Computer Science, PhD

Academic Requirements for PhD in Computer Science

A minimum of 48 semester hours of course work beyond the BS/BA degree is required of all students.

Admission to Candidacy

All students must demonstrate sufficient knowledge in the fundamentals of computer science, as well as the ability to carry out research in an area of computer science.

The student must maintain a minimum GPA of 3.500 among the six core courses satisfying the above course requirements and receive a grade of B or better in each of these courses. Students who have taken equivalent courses in other institutions may petition to be exempted from the course(s) (subject to the approval of the PhD committee). Each student may repeat a course once for no more than three out of the six courses if they do not receive a B or better in the course. Students with an MS in Computer Science may petition to the PhD committee for an exemption from these courses. Petition forms are available on the college website.

The fields listed do not necessarily represent areas of specialization or separate tracks within the PhD program. Rather, they attempt to delineate areas on which the student must be examined in order to measure his or her ability to complete the degree.
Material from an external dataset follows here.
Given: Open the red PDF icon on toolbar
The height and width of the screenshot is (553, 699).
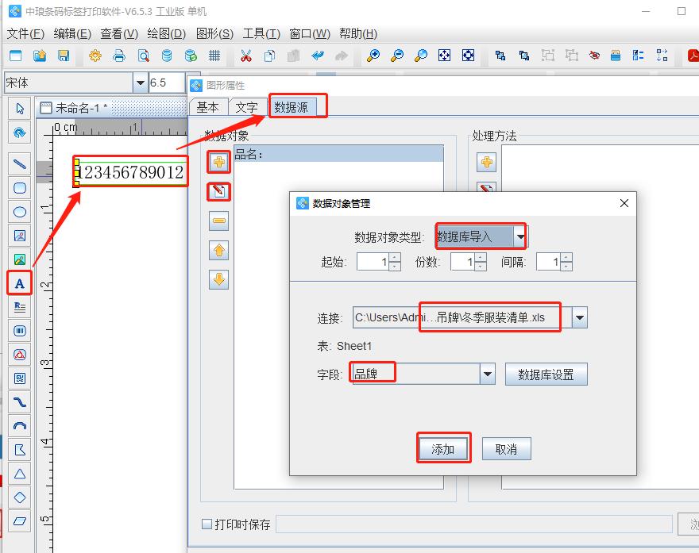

Therefore, they may be adjusted in the future to reflect changes in the discipline of computer science and in faculty interests within the College of Computer and Information Science. Similarly, these fields do not represent the only areas in which a student may write his or her dissertation. They are, however, intended to serve as a basis for performing fundamental research in computer science.

Research/Survey Paper

To demonstrate research ability, the student is required to submit to the PhD committee a research or a survey paper in an area of specialty under the supervision of a faculty advisor. Normally, the length of the paper should not exceed fifteen pages. A submitted paper from a student is considered to have fulfilled the paper requirement if:

  1. The paper has been submitted to a selective conference.
  2. The student has made a substantial contribution to the paper.
  3. The advisor has endorsed the paper with a written statement indicating the student’s contribution.
  4. The PhD committee has voted on a positive recommendation.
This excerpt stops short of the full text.